Les hallucinations empirent. Les murmures du vent se confondent à des grondements plus inquiétants. Au début, je tournais la tête, paniqué de me retrouver nez à nez avec un mas. Maintenant... À quoi bon ? Si un monstre décidait de me pourchasser, cela abrégerait mon calvaire.

Le grondement s'intensifie. J'arrive à ma limite. Je vais m'écrouler là et peut-être qu'une caravane trouvera mon cadavre calciné dans quelques mois. Peut-être. Mon regard se porte une dernière fois sur l'horizon.

Est-ce de la poussière que je vois là-bas ?

Un nuage ensablé sur la route, des vibrations... Pincez-moi, j'hallucine encore. Une voiture ! Je me redresse d'un coup, tente de courir, de lever les bras... Mon corps ne suit pas. Je retombe. Je me relève. Allez Nafi, rien qu'un petit effort...

Deux 4x4 déguisés d'un camouflage militaire et un camion dont la bâche déchirée claque au vent. Même avec une insolation, je ne pourrais pas imaginer ses détails. J'use mes dernières forces pour balancer mes bras en l'air. Les voitures s'arrêtent, et le noir m'emporte à ce moment-là.

Je me réveille à l'arrière du camion. Un linge humide posé sur le front ; la meilleure sensation de ma vie. Des mains essayent de me faire boire, d'abord quelques gouttes sur des lèvres crevassées, puis une gorgée entière. Si je me manque de m'étouffer avec la première, la seconde me ressuscite. Pas assez pour remercier mes sauveurs.

J'entends vaguement des conversations, des questions que je ne comprends pas. Ce n'est que lorsque l'homme répète en gyssien avec un accent à couper au couteau, que je réalise qu'il parlait en assyrien.

— Quoi tu faire dans la désert ?

Je reconstruis le puzzle et le sens, mais ma gorge encore déshydratée ne peut s'ouvrir pour répondre.

— Tu être seul ?

Je hoche la tête. Les silhouettes se regardent, perplexes.

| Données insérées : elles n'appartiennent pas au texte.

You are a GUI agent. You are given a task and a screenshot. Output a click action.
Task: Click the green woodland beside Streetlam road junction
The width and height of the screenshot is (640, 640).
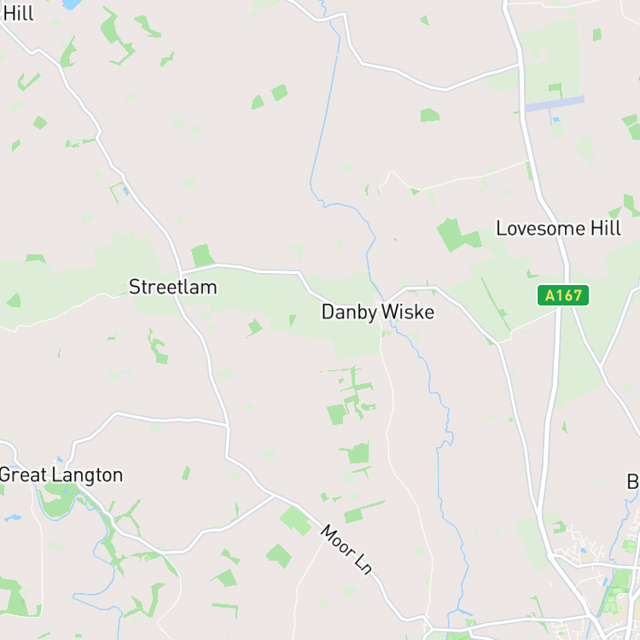coord(202,255)
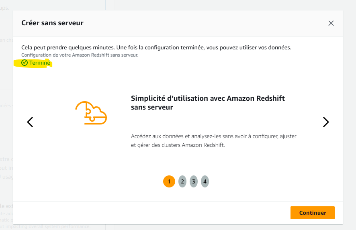Click the Simplicité d'utilisation slide heading

(208, 103)
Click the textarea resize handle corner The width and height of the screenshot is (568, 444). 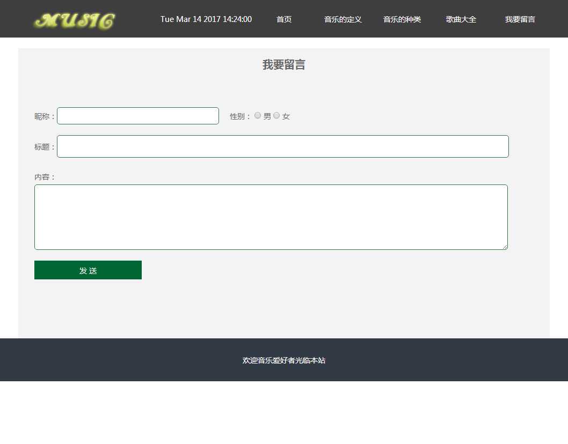[x=505, y=247]
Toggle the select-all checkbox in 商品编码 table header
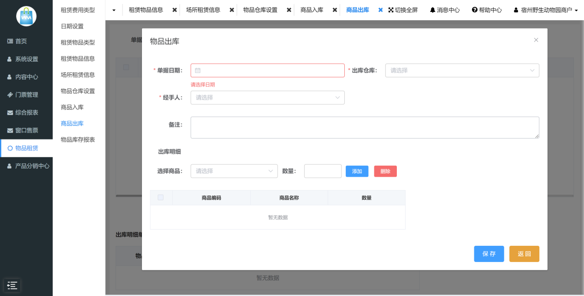This screenshot has height=296, width=584. pos(160,197)
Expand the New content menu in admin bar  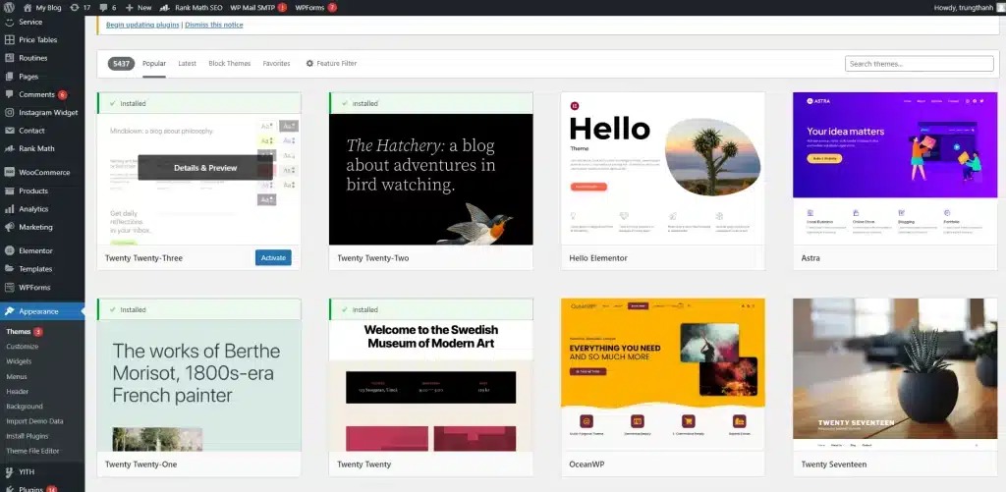tap(138, 7)
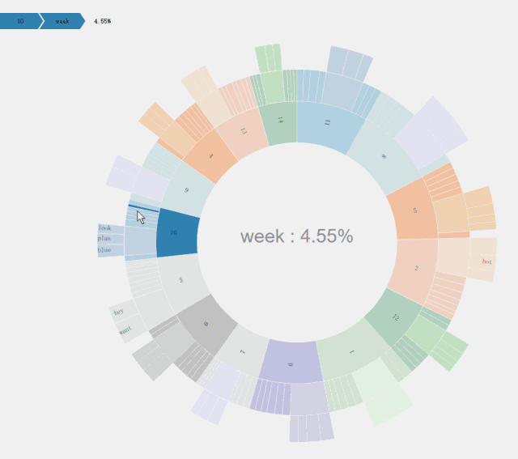Image resolution: width=518 pixels, height=459 pixels.
Task: Select the outer "blue" segment
Action: pos(106,250)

Combien sont-ils exactement ? Trois ? Un quatrième homme s'avance, il semble flotter dans une longue djellaba noire ; un uniforme de sahir.

Je frissonne lorsqu'il pose deux doigts sur mon front.

— Sihr seī me āgeh.

Ma maîtrise de l'assyrien est abyssale, mais, à force d'avoir entendu Farouk et Jarir s'écharper, je peux comprendre ces simples mots : « C'est un aria-sil. »

Et je me rappelle qu'il ne fait pas bon d'être un aria-sil parmi les Assyriens.